- **WORK REQUEST**
In the data below, restate exactly the lines from the one with "The height and width of the screenshot is (631, 953)." to the final line, both included, but not the pictures.

THE DATA section start

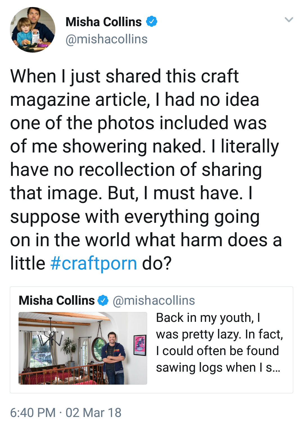Open the @mishacollins handle in the quoted tweet
The width and height of the screenshot is (303, 424).
[x=154, y=300]
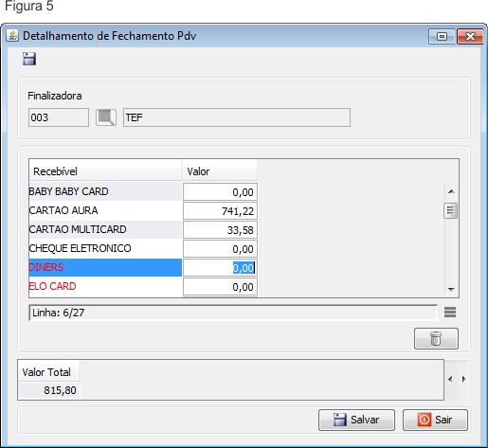The height and width of the screenshot is (448, 488).
Task: Click the floppy disk save icon in toolbar
Action: coord(29,59)
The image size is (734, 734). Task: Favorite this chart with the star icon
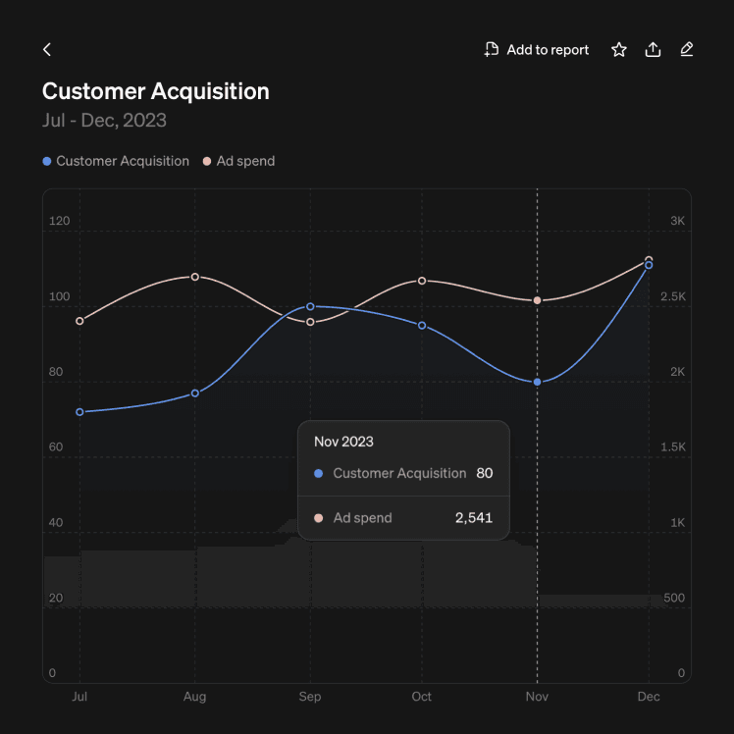(x=619, y=49)
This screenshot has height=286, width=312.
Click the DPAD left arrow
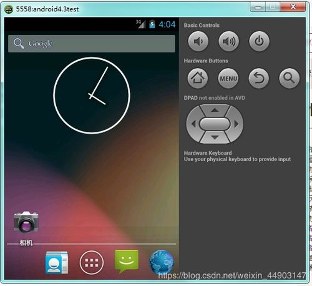(x=193, y=124)
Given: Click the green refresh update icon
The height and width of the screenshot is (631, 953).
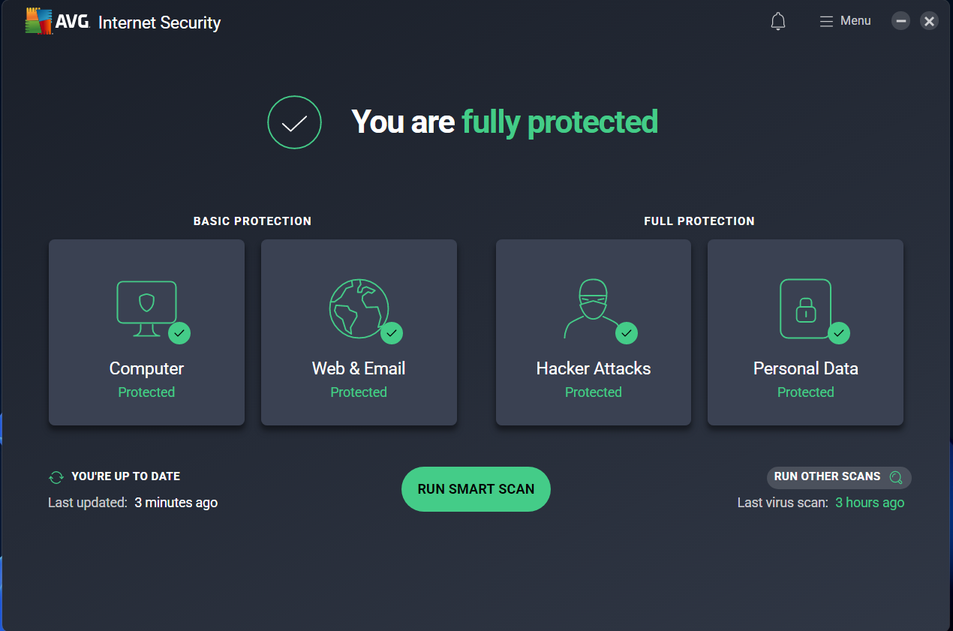Looking at the screenshot, I should [56, 477].
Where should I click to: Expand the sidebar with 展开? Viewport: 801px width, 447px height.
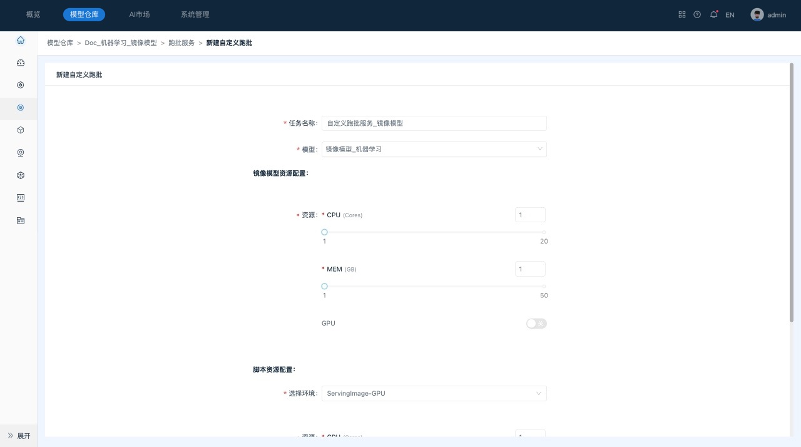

THE DATA section end

- **RESPONSE TO THIS TASK**
The height and width of the screenshot is (631, 953).
Looking at the screenshot, I should [56, 477].
Where should I click to: Expand the sidebar with 展开? Viewport: 801px width, 447px height.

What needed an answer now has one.